=== Section Start ===

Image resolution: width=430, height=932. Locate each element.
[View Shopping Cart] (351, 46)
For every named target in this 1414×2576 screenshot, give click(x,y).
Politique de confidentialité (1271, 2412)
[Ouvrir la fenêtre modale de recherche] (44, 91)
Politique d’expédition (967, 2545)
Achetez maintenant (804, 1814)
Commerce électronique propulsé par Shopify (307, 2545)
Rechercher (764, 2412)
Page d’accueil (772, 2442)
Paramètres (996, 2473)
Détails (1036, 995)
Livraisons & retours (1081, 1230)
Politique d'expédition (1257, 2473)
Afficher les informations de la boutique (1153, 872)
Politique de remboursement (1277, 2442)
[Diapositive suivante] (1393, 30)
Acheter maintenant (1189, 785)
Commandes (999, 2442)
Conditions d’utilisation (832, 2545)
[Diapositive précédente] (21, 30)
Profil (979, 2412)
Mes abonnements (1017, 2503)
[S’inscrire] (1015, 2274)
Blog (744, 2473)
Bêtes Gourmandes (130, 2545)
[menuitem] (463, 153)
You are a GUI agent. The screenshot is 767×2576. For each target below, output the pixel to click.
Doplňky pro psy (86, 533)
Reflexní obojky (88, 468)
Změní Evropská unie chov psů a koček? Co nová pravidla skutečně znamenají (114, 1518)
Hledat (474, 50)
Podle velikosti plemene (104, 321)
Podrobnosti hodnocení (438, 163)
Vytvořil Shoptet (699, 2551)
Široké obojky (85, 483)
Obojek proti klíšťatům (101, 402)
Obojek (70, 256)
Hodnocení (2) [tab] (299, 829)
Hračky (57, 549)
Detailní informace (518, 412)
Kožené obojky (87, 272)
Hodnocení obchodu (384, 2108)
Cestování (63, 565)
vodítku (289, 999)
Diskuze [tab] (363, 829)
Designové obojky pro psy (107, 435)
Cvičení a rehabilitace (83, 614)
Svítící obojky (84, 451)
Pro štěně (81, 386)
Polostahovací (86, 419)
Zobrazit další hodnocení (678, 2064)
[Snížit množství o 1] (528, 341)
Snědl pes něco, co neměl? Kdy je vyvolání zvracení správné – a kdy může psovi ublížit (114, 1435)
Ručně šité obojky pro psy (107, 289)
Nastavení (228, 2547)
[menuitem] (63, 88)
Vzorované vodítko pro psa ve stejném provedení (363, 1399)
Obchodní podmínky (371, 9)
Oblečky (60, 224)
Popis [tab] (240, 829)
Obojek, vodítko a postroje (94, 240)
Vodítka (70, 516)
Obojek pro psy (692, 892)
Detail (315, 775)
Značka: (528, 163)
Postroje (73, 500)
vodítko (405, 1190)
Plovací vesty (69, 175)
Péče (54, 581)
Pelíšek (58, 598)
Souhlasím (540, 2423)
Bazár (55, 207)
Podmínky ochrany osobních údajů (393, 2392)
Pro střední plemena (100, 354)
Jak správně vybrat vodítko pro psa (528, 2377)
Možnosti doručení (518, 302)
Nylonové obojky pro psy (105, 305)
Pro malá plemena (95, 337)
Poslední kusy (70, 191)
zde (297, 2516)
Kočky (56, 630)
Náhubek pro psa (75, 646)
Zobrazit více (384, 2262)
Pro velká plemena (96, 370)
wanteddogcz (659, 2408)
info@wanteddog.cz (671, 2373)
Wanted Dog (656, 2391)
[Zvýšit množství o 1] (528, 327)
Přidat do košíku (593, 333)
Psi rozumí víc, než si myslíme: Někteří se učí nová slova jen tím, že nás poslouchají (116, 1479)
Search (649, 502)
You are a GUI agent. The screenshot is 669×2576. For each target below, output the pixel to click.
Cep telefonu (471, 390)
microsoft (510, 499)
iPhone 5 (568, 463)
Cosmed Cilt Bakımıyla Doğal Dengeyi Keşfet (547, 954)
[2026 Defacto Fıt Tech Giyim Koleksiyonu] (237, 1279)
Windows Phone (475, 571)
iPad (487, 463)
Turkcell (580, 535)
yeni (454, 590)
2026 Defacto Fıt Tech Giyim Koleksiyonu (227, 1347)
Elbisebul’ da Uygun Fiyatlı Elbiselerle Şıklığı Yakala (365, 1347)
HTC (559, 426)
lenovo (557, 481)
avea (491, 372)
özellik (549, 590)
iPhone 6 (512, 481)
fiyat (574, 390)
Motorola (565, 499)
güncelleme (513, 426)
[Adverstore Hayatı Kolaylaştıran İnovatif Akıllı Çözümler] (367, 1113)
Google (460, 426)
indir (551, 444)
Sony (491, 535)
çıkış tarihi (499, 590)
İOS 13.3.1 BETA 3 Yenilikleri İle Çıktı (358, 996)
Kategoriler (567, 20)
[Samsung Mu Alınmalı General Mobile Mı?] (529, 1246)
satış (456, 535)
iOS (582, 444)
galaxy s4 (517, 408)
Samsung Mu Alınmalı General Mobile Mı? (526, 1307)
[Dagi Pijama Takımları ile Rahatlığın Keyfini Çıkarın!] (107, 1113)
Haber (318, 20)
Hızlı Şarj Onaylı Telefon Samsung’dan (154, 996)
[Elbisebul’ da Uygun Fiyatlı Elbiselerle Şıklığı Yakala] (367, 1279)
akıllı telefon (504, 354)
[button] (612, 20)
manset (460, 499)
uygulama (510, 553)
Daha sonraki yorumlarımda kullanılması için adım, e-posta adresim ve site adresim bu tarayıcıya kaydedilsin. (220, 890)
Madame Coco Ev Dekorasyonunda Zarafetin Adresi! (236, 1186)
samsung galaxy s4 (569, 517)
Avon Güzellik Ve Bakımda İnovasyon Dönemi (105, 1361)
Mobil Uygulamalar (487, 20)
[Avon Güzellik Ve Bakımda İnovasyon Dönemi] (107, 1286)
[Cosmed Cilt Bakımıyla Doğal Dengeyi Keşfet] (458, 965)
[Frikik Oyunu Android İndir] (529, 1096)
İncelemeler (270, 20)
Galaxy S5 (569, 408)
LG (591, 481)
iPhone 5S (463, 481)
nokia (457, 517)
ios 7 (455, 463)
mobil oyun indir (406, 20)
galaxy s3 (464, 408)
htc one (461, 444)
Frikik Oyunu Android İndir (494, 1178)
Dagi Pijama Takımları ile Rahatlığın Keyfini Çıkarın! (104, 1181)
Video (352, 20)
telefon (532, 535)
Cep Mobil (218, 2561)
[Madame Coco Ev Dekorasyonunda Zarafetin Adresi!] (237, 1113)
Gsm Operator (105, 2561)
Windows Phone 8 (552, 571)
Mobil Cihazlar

=== Section End ===

Work task: Search the records for lines holding the word "Bakımda", then copy each line you find.

Answer space:
Avon Güzellik Ve Bakımda İnovasyon Dönemi (105, 1361)
[Avon Güzellik Ve Bakımda İnovasyon Dönemi] (107, 1286)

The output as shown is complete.